Kittrell was a native of Washington, D.C. and briefly lived in New York, where she studied nursing. In Durham, she worked at IBM at the Research Triangle Park, according to family. Kittrell called her grandmother in February of 2019 and told her she wanted to move into her South Durham home and enter into drug treatment, Taylor said.
Taylor tried to convince her granddaughter to go cold turkey to kick the addiction.
“She would tell me, ‘I can’t do it. You don’t know what it’s like,’” Taylor said.”Heroin is one of the roughest drugs to come off of.”
Kittrell took to the streets, her grandmother said, and she would not be seen by her family for “two to three months at a time.”
“She wouldn’t tell us nothing,” she added. “Durham is not the place for addicts. The streets of Durham is not the place. It’s too many addicts. It’s obvious if you just ride around.”

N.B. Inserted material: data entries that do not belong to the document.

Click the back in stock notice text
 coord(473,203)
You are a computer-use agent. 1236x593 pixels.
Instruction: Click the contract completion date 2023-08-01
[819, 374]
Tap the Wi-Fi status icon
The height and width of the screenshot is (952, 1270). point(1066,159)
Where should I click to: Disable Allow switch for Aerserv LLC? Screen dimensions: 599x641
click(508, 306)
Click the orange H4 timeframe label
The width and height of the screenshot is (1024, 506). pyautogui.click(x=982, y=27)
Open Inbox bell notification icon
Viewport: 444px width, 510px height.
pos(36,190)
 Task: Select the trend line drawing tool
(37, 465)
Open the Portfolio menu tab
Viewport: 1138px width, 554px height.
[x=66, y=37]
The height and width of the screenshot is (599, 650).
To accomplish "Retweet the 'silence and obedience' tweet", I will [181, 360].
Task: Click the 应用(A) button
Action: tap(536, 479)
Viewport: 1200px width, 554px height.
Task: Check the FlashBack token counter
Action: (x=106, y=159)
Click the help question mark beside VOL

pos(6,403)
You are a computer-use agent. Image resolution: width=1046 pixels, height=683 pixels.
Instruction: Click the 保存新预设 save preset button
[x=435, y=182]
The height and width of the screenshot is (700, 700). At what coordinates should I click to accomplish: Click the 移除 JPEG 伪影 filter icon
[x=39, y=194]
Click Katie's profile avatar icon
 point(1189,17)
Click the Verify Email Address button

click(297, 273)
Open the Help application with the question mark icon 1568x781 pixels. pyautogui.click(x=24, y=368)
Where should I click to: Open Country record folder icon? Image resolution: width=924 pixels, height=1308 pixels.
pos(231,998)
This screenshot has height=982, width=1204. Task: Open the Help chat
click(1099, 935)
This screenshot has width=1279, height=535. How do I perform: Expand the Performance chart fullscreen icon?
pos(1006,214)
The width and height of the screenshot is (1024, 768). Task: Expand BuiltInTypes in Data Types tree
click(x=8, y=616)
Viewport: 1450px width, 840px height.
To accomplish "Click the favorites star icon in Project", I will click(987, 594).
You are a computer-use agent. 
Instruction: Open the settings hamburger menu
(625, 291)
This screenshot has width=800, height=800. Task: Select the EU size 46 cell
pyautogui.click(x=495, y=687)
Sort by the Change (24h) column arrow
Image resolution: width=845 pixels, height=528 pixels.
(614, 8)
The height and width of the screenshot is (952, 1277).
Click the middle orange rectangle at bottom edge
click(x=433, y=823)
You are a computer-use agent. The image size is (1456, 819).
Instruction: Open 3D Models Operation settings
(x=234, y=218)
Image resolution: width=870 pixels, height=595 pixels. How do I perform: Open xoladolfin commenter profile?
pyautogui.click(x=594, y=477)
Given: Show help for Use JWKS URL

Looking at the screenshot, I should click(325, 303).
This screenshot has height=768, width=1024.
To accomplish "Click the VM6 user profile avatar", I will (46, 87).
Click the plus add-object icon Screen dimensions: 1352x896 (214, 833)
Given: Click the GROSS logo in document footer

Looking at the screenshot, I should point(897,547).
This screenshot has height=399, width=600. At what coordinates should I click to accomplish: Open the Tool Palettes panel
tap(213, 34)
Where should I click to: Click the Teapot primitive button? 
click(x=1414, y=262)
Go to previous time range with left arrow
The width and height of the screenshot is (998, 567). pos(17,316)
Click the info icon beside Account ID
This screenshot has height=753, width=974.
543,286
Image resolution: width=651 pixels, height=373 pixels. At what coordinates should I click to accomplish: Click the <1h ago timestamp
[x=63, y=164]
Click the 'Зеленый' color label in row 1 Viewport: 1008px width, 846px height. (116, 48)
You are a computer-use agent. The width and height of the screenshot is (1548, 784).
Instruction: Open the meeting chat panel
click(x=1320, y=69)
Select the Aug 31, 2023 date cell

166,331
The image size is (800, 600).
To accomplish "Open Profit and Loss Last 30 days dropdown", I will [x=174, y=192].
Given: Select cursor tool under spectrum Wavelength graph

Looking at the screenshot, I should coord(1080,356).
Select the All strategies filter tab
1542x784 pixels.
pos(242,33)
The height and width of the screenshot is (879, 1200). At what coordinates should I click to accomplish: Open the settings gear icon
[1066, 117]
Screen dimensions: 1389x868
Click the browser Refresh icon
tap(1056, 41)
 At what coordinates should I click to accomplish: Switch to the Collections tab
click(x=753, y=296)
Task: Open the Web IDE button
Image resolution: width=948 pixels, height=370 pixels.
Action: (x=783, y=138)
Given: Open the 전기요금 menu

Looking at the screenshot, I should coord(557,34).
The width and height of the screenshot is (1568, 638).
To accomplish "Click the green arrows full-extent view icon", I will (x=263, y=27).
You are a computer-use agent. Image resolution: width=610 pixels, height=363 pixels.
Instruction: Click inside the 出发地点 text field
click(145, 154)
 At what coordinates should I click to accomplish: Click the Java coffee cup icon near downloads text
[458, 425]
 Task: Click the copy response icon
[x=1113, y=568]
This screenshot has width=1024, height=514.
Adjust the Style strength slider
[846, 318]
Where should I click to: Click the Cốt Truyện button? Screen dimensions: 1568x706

She said Kittrell used to be “in the Hayti area,” at Umstead and Dawkins streets, a neighborhood that has been riddled with drugs, violent crime, and homelessness. Even on the city’s coldest nights, like Wednesday night where a hard rain was followed by snowfall, at least a half-dozen or more of the city’s homeless residents gather around a bonfire in an open lot to stay warm.
“It’s a house in the area on Umstead, by the [Stanford L. Warren] library,” Taylor said. “That’s where she used to be, and another area on Club Boulevard.”
Taylor’s other granddaughter and Kittrell’s sister, Terraye Morris, told the INDY this week that her sister was often seen on the southern end of Fayetteville Street, near the Food Lion.
Not so, said Taylor, who works one day a week at that Food Lion.
“You can just walk out [of the grocery store] and see them,” she said about residents in the area who are struggling with drug addictions.
Taylor said her granddaughter had come home the week before she was arrested and slept for “two or three days,” before leaving on a Sunday.
“She said, ‘I got to go. I can’t do this,’” Taylor said. Kittrell returned home two days later and asked for $10.
“And she left, and that was it,” she said.
On the night Kittrell died, Taylor said she received a call from a sheriff’s lieutenant just before midnight.
“He was scaring me,” Taylor said. “He said he didn’t want to do it over the phone. I insisted that he do it. He told me she collapsed. A doctor from Duke called and said they tried for almost two hours but they couldn’t revive her.”
Taylor said the family will not hold a service for Kittrell.
“We’re gonna do a straight cremation because of COVID,” she said.